Causes of alkaptonuria
The primary cause behind alkaptonuria is mutations in the HGD gene, which encodes the breakdown of the amino acids phenylalanine and tyrosine, the building blocks of proteins. Mutations in the HGD gene can induce the formation of defective enzymes, which then hinder the breakdown or metabolism of the amino acids.
This can increase the accumulation of HGA, the byproduct of phenylalanine and trypsin metabolism. It can oxidize into an achromatic pigment. The buildup of HG has a pale brown-yellow ocher color, known as ochronosis, that can affect the organs, bones, and tissues.

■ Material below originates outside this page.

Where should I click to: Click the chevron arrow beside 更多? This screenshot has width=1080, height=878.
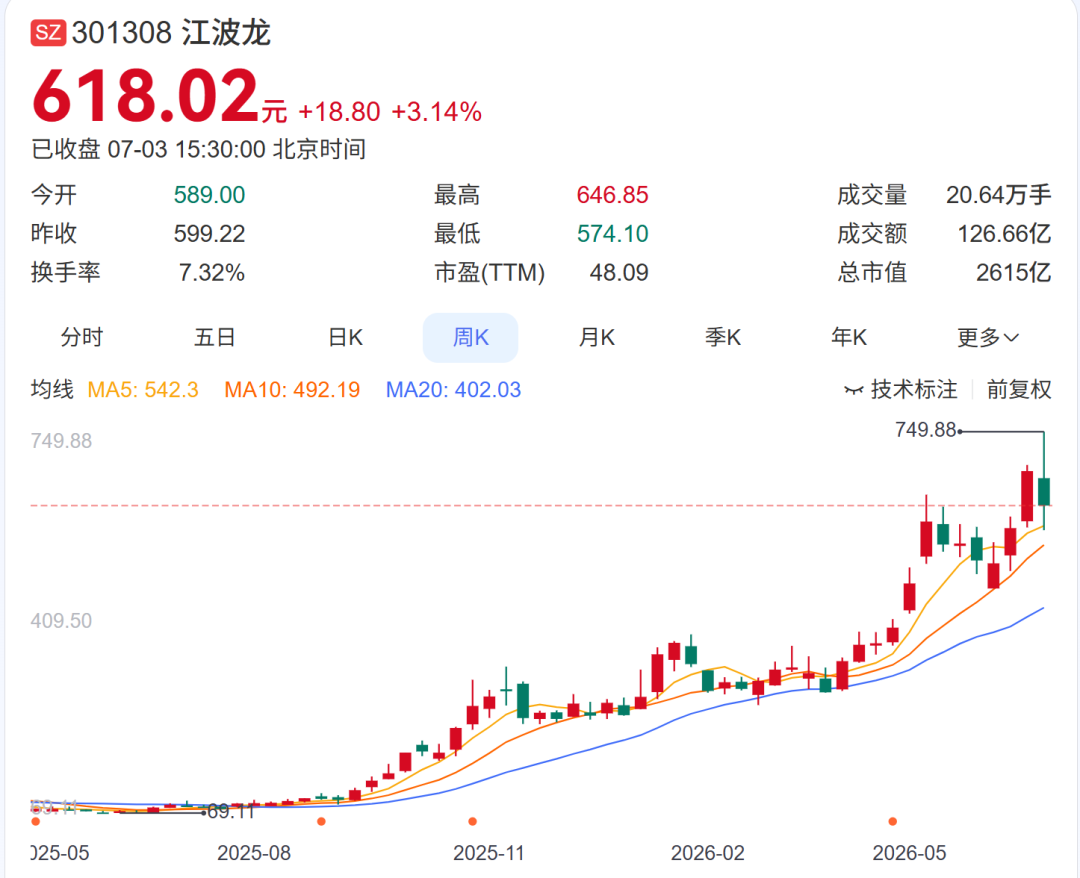(1011, 338)
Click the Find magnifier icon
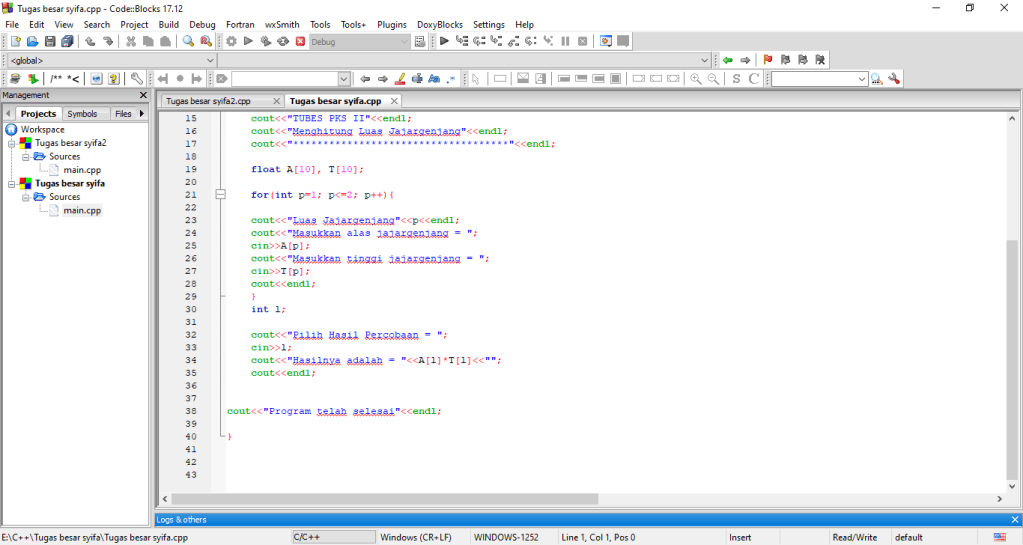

Treatment for alkaptonuria
Since the condition is rare, there are limited treatment options for alkaptonuria. The ultimate focus of the approach is to provide relief for symptoms and act as supportive care for the patients. Here are some effective treatment strategies:

• Physiotherapy: Following physiotherapy exercises can help patients maintain the strength and flexibility of their joints and muscles, thereby increasing mobility.
• Surgery: Surgery is only recommended by the doctor when the build-up of HGA severely damages the joints or heart valves.
• Meal plan: Patients must avoid excess protein (phenylalanine and tyrosine) intake to slow down the condition’s progress.

Alkaptonuria is classified as one of the inborn errors of metabolism, but it doesn’t pose any threat to the lifespan of the individual. However, the symptoms and prolonged health effects can be complicated and affect the quality of your life when left unnoticed.
Early diagnosis is the key to overcoming the challenges posed by alkaptonuria and improving one’s outlook. Getting a timely diagnosis, eating a healthy meal plan, and making certain lifestyle changes can help alleviate symptoms and slow disease progression.